LOS DÍAS 68
Miércoles, cuatro de Octubre de 2023
Ayer, pues nada, ayer y nada más. Es la nada representada y conjugada y pareciéndose a sí misma todos los días. Y tú, dónde vives, le pregunta un individuo a otro -yo en la Nada, por dentro y por fuera- le contesta el hombre vacío, pero el otro no lo entiende. Nadie entiende nada (yo, solo, un día sí y otro no). Soy un privilegiado.
Dejo por hoy la metafísica y dedicaré un ratito a la cháchara pueril: ayer vino mi amigo Ángel a ver el partido del Real Madrid (ganamos); previamente yo había cocinado una tortilla que disfrutamos convenientemente. Al final del partido, cuando ya estaba decidido el resultado, hablamos de lo de siempre e igual que siempre estuvimos de acuerdo en todo, especialmente del infame asedio a la libertad de la que somos víctimas (pusimos ejemplos y todo). Los hombres mayores debemos cuidarnos de alteraciones nerviosas que provocan las disputas y que podrían dañarnos.
Hoy iré a ver a un dermatólogo (ayer estuve a ver a una odontóloga que me parcheo un par de muelas) para que me cure ciertas mataduras de burro viejo en la cabeza (por fuera). Es curioso, el doctor-dermatólogo me caía bien, es más me parecía un profesional altamente cualificado y sumamente cordial, sin embargo, hoy, me ha llamado ceremoniosamente de usted (en otras ocasiones me trataba de tú con toda naturalidad), y como odio ese tratamiento impostado, en el acto me ha parecido que su imagen mutaba en monje cartujo de clausura (su cabeza es idéntica al arquetipo), así que no sé si volveré porque no me apetece que me chamusque la cabeza un cartujo, vete tú a saber de sus secretas y oscuras intenciones.
Mañana, jueves, he pensado en darme una vuelta por Villanueva de los Infantes, a más de cien kilómetros de mi casa; por qué, porque sí, porque se me ha ocurrido y porque allí murió Quevedo y tienen guardados sus huesos. Iré a ver si es verdad. Lo contaré (si es que finalmente voy).

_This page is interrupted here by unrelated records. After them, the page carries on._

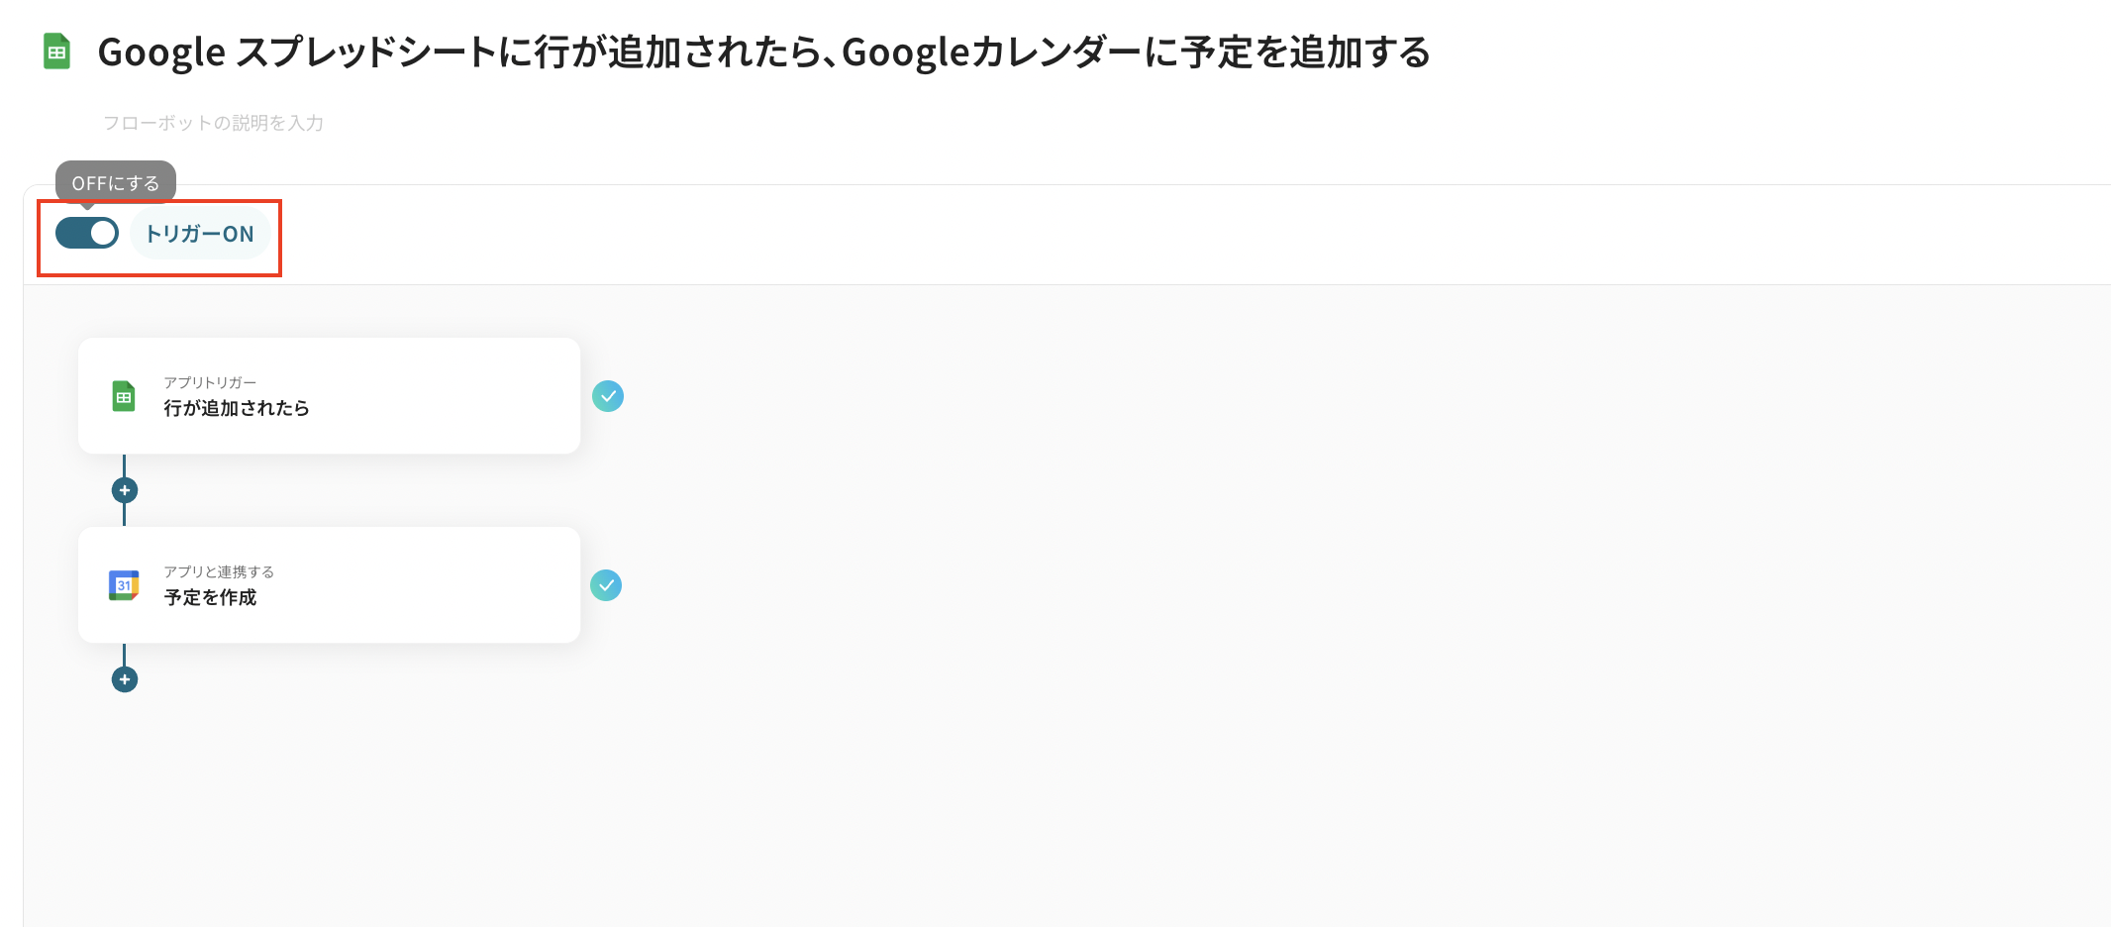Viewport: 2111px width, 927px height.
Task: Open the 行が追加されたら step title
Action: click(237, 408)
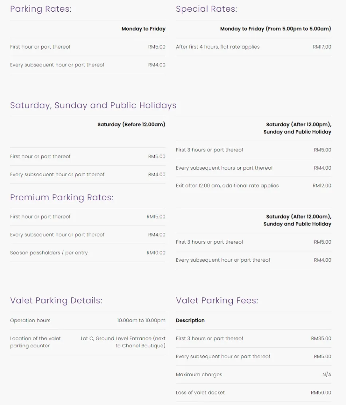Click the Valet Parking Fees heading

[217, 301]
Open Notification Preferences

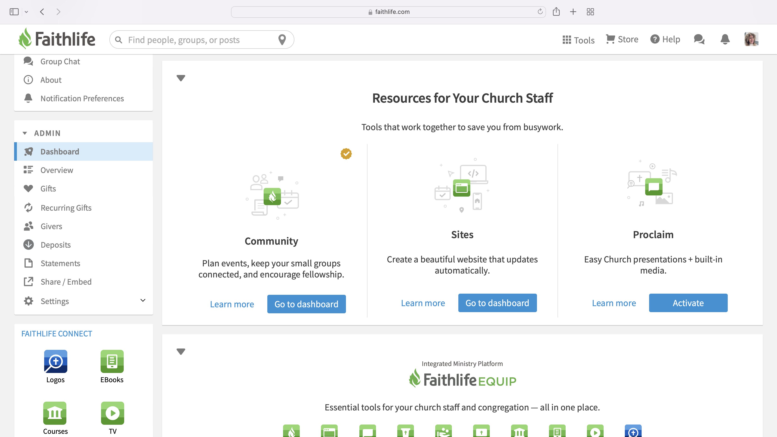click(82, 98)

Vale por hoy, pero mañana seguiré escribiendo de lo que no me pasó hoy (lo he partido en dos) …
La Fotografía: Un Obispo vacío por dentro (como yo, aunque obispo no soy). Un prejuicio o un reflejo de inteligencia e intuición por mi parte: siempre he pensado que los miembros del clero de la iglesia católica (de otras no sé), son unos inmensos farsantes, o, dicho de otro modo, no me creo que ellos se crean lo que dicen que creen. Cómo se van a creer el cuento, si ni siquiera yo me lo creo y soy infinitamente más tonto que ellos. Imposible. A mí me parece que todo es mucho más sencillo y que simplemente esos hombres tan elegantes en ocasiones festivas son gente seria y profesional y representan el papel que les ha tocado, que mira por dónde es una gran falacia. A lo largo de los años, los justicieros y rencorosos gusanos de la verdad les van comiendo las entrañas y cuando al final llegan a obispos, ya están vacíos por dentro y entonces se mueren y se caen del retablo. Los que siguen vivos y creyendo, para mantener el negocio y el estado de cosas, los hacen santos. Ya está.